Extracted entries Start Marker

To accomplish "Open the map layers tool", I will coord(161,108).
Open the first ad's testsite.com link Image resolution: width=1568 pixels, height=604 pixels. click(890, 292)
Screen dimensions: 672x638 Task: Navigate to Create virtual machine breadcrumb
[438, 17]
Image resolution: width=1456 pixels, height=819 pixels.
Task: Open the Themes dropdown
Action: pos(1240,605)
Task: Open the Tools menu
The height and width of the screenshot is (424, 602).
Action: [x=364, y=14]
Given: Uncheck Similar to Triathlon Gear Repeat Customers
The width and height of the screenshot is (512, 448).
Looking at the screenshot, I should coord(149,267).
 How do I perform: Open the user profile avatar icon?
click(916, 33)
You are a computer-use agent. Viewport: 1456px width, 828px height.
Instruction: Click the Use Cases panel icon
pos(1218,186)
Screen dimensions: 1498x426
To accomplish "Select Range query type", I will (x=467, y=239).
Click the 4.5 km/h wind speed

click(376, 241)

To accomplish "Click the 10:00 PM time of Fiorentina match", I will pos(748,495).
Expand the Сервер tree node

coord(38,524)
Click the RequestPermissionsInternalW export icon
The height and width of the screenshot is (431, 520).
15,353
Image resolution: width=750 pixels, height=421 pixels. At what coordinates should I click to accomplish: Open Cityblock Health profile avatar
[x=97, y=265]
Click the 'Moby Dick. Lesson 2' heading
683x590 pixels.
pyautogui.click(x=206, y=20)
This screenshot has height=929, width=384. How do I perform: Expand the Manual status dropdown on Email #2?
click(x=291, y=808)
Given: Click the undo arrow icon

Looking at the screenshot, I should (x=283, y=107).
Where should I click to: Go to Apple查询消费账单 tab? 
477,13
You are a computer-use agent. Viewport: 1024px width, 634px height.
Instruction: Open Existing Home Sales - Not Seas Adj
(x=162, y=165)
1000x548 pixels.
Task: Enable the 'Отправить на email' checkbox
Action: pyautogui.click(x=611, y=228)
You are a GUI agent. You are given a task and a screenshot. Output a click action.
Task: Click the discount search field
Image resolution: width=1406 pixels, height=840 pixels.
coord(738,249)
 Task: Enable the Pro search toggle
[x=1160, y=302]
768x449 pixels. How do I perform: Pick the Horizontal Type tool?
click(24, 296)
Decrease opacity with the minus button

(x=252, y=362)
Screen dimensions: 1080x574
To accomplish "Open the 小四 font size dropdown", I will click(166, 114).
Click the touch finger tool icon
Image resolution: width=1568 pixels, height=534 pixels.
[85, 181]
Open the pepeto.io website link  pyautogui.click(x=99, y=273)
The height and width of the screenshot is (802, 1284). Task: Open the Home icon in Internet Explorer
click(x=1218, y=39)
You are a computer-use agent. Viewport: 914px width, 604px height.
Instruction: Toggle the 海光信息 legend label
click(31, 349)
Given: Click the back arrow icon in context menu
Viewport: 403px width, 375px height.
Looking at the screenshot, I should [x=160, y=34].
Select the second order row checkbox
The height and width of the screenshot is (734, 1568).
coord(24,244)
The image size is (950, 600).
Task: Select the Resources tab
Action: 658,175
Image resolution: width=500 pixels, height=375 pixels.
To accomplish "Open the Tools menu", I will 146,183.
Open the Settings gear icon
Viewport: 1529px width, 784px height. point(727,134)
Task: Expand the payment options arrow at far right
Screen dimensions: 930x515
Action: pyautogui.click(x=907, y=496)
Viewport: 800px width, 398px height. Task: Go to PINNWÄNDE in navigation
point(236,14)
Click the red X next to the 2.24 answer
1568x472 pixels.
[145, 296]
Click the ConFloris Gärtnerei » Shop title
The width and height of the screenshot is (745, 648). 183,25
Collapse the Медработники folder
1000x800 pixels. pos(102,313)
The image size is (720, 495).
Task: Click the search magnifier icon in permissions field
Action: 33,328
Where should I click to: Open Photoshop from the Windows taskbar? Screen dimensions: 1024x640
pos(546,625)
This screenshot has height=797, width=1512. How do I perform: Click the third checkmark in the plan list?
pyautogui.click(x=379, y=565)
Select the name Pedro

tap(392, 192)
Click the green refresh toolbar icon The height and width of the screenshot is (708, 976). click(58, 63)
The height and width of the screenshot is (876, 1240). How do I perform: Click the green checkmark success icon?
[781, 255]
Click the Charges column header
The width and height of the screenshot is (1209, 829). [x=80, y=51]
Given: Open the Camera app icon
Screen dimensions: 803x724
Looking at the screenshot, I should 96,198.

Extracted entries End Marker

## Problem details
Scan the entries and show every line in which the word "Tools" is found.

## Result of the exercise
Task: Open the Tools menu
To accomplish "Open the Tools menu", I will 146,183.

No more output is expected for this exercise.